他也知道自己要逃出去是希望渺茫,現在和兮籬鬥嘴純粹是拖延時間。不過,他也算是放心了,雖然自己沒能幫上忙,但蘇繁詩總是安全了。
“大叔出去了?”兮籬狐疑地看向旁邊兩個守門的小弟子。
一名弟子也是不解地答:“我們沒看他出去啊。”
兮籬看了看容庭與,沉吟了一下,便一把將他狠狠推了進去,“那我來看着你。”
容庭與被推得蹌踉了兩步,幾乎是跌下臺階的,直接被兮籬推進一間開着的地牢裡,繼而鎖上了門。
“你爲什麼不殺我?”容庭與心情突然特佳,和這冷麪殺手也聊了起來,“你不敢麼?還是不想?”
兮籬回頭,冷冷挑眉:“多此一舉。”
“反正你殺了我也無所謂。”容庭與笑了笑,坦然道:“反正我也不怕。”
他只是少年,卻死而無憾,只因爲蘇繁詩已經安全。他愛她如此,似乎命中註定,他早該知道。你若安好,便是晴天。

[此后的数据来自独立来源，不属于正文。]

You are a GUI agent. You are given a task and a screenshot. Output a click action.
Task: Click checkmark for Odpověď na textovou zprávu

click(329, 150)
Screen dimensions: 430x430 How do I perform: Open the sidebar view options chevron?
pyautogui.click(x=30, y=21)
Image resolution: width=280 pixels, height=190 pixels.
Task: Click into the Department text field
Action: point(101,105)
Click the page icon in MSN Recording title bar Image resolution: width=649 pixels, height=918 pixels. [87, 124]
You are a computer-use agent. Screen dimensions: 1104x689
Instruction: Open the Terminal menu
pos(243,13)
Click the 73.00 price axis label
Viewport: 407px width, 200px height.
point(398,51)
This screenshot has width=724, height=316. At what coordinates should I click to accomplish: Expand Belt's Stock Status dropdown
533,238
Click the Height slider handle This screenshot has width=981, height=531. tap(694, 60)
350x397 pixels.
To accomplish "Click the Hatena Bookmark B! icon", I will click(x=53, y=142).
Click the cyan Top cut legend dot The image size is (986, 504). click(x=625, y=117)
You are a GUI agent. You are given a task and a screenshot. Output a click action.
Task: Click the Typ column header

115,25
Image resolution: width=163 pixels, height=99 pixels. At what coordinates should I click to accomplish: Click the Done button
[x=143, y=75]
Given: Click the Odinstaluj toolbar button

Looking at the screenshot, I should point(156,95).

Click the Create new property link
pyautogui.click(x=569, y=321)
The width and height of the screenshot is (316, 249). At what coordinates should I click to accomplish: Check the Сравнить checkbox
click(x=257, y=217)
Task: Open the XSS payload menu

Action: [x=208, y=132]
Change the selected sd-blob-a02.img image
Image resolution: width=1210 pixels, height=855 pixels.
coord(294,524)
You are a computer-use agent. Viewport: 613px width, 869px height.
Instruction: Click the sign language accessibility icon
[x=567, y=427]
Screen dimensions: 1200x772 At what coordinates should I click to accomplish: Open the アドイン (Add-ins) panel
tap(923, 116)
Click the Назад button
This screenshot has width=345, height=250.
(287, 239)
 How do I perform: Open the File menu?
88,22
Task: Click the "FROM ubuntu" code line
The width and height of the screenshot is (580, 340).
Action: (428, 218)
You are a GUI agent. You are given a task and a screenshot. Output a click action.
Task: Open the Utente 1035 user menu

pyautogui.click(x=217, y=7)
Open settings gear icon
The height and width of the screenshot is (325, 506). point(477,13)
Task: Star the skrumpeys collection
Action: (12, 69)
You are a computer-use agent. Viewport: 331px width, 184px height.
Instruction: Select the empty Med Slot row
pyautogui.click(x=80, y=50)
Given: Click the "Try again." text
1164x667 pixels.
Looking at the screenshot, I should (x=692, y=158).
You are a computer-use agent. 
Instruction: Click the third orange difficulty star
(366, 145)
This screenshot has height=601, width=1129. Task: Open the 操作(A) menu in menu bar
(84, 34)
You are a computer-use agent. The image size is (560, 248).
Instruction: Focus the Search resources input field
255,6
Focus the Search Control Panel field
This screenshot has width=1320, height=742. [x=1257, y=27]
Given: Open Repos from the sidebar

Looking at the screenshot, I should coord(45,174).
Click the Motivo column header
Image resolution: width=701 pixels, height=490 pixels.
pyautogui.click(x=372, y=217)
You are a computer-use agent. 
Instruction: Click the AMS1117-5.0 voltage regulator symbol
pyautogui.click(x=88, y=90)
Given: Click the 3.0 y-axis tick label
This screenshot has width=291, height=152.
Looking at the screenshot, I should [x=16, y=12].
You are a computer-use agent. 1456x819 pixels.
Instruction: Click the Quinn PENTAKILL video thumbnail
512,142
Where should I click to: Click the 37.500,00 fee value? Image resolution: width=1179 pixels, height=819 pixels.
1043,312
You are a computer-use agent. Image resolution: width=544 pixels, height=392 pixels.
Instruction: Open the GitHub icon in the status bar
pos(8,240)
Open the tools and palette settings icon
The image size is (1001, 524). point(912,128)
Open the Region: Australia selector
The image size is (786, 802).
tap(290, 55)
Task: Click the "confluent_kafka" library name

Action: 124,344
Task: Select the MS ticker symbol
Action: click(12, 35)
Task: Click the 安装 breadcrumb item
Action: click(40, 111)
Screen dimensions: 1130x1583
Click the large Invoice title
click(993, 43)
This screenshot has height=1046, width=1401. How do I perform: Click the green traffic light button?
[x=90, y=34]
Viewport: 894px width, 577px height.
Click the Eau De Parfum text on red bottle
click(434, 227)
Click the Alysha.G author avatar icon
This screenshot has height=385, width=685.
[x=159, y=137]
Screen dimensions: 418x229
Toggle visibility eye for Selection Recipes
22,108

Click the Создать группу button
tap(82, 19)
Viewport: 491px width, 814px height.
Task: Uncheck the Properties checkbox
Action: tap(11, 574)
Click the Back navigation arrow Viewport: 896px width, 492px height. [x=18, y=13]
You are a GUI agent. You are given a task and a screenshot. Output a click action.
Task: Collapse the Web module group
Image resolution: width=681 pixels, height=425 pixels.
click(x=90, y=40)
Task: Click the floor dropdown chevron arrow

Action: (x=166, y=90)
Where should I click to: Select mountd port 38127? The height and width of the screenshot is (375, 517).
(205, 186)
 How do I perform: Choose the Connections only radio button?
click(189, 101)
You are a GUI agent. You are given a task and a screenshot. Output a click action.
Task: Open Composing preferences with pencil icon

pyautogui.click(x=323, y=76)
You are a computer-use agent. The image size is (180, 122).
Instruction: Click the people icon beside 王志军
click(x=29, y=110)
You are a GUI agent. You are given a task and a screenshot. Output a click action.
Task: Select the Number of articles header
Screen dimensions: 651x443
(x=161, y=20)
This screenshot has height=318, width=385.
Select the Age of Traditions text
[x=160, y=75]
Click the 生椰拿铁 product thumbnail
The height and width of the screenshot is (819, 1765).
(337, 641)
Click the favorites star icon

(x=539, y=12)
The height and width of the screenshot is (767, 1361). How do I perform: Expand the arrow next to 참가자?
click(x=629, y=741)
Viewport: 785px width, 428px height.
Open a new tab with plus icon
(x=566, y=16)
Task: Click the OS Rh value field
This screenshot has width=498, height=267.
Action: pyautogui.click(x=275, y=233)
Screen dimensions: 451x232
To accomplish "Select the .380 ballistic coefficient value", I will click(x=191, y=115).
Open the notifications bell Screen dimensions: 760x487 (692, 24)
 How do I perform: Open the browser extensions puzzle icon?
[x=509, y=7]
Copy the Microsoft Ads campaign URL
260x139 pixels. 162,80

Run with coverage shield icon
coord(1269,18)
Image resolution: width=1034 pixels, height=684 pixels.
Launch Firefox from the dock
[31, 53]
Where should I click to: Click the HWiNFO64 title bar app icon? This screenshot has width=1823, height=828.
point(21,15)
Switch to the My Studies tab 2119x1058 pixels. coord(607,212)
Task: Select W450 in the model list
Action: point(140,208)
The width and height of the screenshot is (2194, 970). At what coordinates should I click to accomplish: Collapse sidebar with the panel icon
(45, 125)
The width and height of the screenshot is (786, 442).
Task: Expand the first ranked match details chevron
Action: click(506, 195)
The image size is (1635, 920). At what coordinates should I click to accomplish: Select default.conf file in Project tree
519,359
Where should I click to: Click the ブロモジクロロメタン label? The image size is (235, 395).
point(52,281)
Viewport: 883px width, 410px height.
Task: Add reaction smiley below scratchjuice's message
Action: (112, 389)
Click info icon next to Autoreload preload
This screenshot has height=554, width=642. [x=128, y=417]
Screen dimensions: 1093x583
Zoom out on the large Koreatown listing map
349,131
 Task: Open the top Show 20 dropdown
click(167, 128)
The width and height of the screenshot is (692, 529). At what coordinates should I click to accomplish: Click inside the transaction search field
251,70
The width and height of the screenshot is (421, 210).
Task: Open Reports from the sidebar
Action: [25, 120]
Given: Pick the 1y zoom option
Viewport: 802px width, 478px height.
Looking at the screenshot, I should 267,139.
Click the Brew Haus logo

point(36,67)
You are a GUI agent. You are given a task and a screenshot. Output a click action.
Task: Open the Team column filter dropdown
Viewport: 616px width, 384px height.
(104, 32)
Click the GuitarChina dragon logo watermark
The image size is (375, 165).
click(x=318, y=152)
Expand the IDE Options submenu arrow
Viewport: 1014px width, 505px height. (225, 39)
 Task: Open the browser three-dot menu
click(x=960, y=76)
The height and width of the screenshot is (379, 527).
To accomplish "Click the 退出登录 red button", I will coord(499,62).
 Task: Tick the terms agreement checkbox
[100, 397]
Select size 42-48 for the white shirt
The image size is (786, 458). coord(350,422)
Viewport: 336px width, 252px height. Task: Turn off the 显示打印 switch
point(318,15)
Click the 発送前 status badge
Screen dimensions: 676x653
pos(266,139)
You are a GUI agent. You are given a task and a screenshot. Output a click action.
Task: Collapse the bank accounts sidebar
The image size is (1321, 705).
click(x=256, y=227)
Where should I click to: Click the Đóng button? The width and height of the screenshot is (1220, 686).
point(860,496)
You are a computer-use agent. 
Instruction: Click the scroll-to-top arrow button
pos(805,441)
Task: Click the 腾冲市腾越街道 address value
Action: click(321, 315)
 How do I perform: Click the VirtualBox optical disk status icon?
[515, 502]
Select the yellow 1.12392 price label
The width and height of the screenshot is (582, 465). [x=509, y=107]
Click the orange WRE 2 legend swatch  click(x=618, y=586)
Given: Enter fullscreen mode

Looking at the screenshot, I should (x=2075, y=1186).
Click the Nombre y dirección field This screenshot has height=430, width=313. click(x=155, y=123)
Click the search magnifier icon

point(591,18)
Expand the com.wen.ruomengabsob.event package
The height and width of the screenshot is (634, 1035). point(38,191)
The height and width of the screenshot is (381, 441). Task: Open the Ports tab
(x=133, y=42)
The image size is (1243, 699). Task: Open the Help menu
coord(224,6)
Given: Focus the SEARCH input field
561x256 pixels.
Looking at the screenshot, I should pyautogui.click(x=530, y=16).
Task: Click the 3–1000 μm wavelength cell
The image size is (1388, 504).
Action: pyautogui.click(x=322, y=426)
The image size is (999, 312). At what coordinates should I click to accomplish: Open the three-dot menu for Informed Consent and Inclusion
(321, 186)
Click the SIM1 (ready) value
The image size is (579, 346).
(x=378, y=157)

儘管如此,他還是好想最後一次無賴地對她笑,霸道地抱住她,再也不讓她走。
蘇繁詩已經驚出一身冷汗,看來自己的確是太累了,竟然睡得這麼死。她若再遲一秒醒來,便就可能被這條蛇咬死。
她快手幾劍解決那些怪物,一刻鐘後,已經染上了動物的血。
天應該快亮了,可是黑色森林裡仍舊是暗無天日的一種灰色。這個噩夢的森林,蘇繁詩下意識想逃,可是,不行,她必須回去。
容庭與還在裡面,她不能丟下他。
她看準了方向,便又往着蘭花門的方向掠去。
原來容小子……我們相遇得這麼早啊。